● TASK DETAILS
Can you output the passage of the givemebib package description between "1) provides **clean" and "graphene ~device -nanotube')", inclusive, copied word for word?

Metadata-Version: 2.1
Name: givemebib
Version: 1.0.2
Summary: Provides clean .bib files, with possible abbreviation of journal titles
Home-page: https://github.com/bgrosjea/givemebib
Author: Benoit Grosjean
Author-email: grosjean.benoit@gmail.com
License: UNKNOWN
Description: # *givemebib*
        *givemebib* is a bibliographic tool for scientific litterature that does two things: 
        
        1) provides **clean .bib files** downloaded from <http://api.crossref.org/works/>
        
        2) reformats .bib files by outputing **abbreviated or full journal names** and by **deleting specified information fields** (e.g. url, doi, abstract...)
        
        It can do so starting from several **input** types: 
        
        * .pdf file of article 
        * directory with .pdf files of articles
        * doi of article (e.g. '10.1234/123blabla-(bla).7810')
        * list of doi written in a file and separated by tabulations, new lines and white spaces (see [this sample](https://github.com/bgrosjea/givemebib/blob/master/samples/doi_list))
        * Google Scholar query (e.g. 'author:Smith 2020 graphene ~device -nanotube')
        * list of Google Scholar queries written in a file on separate lines (see [this sample](https://github.com/bgrosjea/givemebib/blob/master/samples/query_list))
        * .bib file to be formated
        
        It does not work 100% of the time for .pdf files and Google Scholar queries.

● DATASET CONTENT
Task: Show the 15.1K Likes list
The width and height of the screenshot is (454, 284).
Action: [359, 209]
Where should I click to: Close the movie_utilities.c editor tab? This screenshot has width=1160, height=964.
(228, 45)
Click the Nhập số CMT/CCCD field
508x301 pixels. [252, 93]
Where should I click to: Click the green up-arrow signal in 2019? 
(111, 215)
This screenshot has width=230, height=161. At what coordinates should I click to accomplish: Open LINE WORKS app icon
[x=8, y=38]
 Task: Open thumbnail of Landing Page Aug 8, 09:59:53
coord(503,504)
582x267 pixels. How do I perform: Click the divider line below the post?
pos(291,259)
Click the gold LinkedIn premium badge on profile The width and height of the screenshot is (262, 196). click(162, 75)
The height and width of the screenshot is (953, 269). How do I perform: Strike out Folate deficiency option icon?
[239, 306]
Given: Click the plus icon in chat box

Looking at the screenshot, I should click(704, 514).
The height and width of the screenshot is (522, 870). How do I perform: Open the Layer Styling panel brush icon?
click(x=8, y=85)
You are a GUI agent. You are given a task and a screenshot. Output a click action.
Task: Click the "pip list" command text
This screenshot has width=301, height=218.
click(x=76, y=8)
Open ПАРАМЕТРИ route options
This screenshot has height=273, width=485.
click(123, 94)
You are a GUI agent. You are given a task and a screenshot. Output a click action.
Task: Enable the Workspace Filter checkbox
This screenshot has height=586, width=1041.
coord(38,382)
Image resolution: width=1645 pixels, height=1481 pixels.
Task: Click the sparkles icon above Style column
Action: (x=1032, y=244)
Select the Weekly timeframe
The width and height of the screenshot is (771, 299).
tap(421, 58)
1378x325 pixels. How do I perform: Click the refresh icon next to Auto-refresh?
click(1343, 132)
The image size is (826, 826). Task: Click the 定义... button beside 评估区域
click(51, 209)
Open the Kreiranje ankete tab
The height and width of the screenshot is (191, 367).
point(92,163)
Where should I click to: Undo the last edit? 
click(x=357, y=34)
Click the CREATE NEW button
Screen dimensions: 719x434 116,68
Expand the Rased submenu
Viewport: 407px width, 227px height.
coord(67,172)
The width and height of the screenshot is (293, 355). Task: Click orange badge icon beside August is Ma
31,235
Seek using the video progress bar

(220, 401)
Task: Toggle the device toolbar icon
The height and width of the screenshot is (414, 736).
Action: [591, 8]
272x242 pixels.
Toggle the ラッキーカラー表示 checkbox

● CORRECT RESPONSE
1) provides **clean .bib files** downloaded from <http://api.crossref.org/works/>
        
        2) reformats .bib files by outputing **abbreviated or full journal names** and by **deleting specified information fields** (e.g. url, doi, abstract...)
        
        It can do so starting from several **input** types: 
        
        * .pdf file of article 
        * directory with .pdf files of articles
        * doi of article (e.g. '10.1234/123blabla-(bla).7810')
        * list of doi written in a file and separated by tabulations, new lines and white spaces (see [this sample](https://github.com/bgrosjea/givemebib/blob/master/samples/doi_list))
        * Google Scholar query (e.g. 'author:Smith 2020 graphene ~device -nanotube')